It's good in summer. You can also add black rice or blood glutinous rice balls. It's delicious and greasy.
Step1:Prepare ingredient
Step2:First boil the sago. Put some water in the pot. After boiling, pour the sago into the pot with boiling water. Stir with a spoon to avoid the sago sticking together. Note - (when the water boils, add Simmy
Step3:After cooking for a while, the water becomes thick. Then add a spoonful of cold water. Continue to stir with the spoon. Add about 6 times of cold water repeatedly.
Step4:Simi is translucent. Keep cooking on medium heat. Remember to wait by the side. Keep stirring.
Step5:It's almost transparent. It's just a little bit white. Finally, add a spoon of cold water. Stir constantly. Turn off the heat and keep it cool for 15 minutes.
Step6:The boiled sago is very thick.
Step7:Wash with cold water repeatedly until the rice grains are transparent. Use a fine sieve to remove the water.

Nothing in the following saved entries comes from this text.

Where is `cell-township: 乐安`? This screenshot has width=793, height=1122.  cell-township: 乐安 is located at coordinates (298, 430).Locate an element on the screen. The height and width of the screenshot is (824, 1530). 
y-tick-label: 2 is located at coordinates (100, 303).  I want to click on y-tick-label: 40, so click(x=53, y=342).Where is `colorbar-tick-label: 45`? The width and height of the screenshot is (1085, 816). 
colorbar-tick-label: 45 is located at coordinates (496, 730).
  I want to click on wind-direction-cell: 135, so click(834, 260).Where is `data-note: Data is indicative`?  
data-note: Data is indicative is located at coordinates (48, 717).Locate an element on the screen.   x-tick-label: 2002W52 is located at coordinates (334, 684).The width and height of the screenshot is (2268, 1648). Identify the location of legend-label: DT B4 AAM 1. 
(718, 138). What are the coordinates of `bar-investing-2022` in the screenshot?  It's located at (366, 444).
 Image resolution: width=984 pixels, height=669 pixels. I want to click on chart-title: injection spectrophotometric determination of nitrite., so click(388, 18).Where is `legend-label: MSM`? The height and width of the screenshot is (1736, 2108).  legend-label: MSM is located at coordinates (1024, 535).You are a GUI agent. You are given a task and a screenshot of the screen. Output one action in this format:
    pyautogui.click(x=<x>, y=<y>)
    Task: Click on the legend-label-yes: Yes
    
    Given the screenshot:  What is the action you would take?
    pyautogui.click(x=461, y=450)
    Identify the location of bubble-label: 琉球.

Step8:Cut the coconut juice and pour it into the boiled sago glass bowl. Cut the mango into pieces.
Step9:You can eat it. It tastes better after cold storage.
Step10:Finished product drawin
Cooking tips:Be patient in the process of simmering. Stir constantly. Add a spoonful of cold water when it is sticky. Repeat the operation until the simmer is transparent. It is better to turn off the heat and keep it warm for 15 minutes. Note - (the best way to cook sago is to wait patiently on the side) there are skills in cooking.